For Just a Moment
I returned to the Pacific Northwest for a brief moment earlier this month. Driving on roads covered in a blanket of leaves, windshield wipers batting the rain off the glass, pre-mature Christmas music playing louder than my thoughts, I pulled to the side of the road wanting time to stand still. Keenly aware that Life is so much bigger than my wanting; I grabbed my journal and pen and wrote about my desire for time to stand still for a moment. Craving the temporary to change places with the Eternal, knowing that it can’t and won’t. Desperately wanting for the people I love to remain beloved, and forms to not shift. I knew this could not and will not happen, and yet, I was aware of the deep desire within me to own the beautiful familiar … for even just a moment.
This Moment
Life is now faster than me.
I want to possess the land
I know will outlive me.
Today
it’s not enough to stand witness to its beauty and appreciate it.

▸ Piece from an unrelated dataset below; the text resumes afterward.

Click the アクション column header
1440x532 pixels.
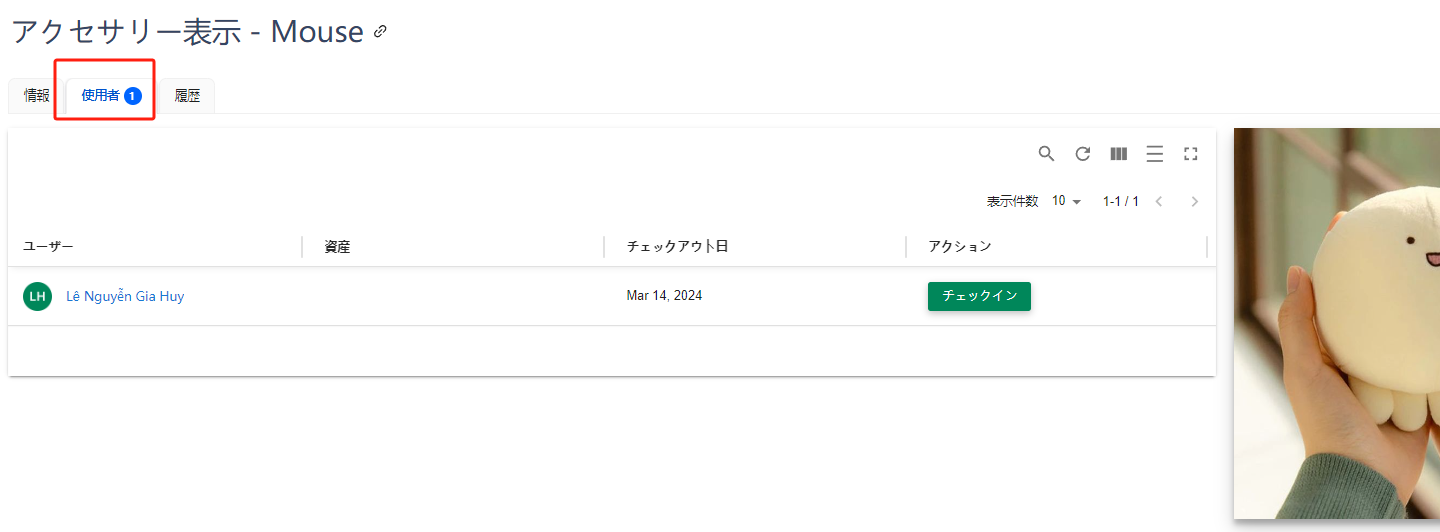coord(959,246)
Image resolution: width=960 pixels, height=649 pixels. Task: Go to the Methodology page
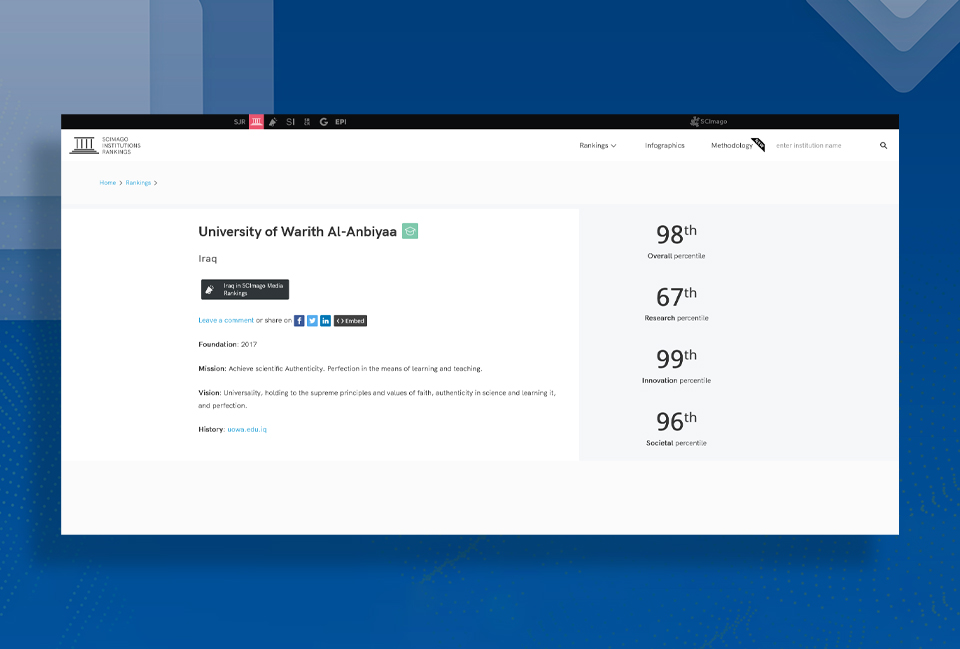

I want to gather it up and hold
desperate,
as a two-year old yelling “mine, get away.”
To own.
To protect.
To fight.
To scream.
To gather.
To grasp.
Dropping a tree here,
Picking up a river, there.
Begging the rain to puddle in my palm and stop the naturally yielding to the next temporary, yet apparent, sturdy expression of Life.
“Stop.”
I want to yell to the trees.
Pick up your leaves and wear them just a bit longer.
Replace the yellow and red coat with summer green.
Halt the grass from standing taller.
Retard the multiplication of mushrooms.
Just for today.
Just for now.
Let me own, possess, ingest, this moment.
Bonnie Barnard, November 3, 2014
The Eastern religions speak of walking with death, or the awareness of the temporary nature of forms, as supportive in the awakening process. I have found this to be true for me.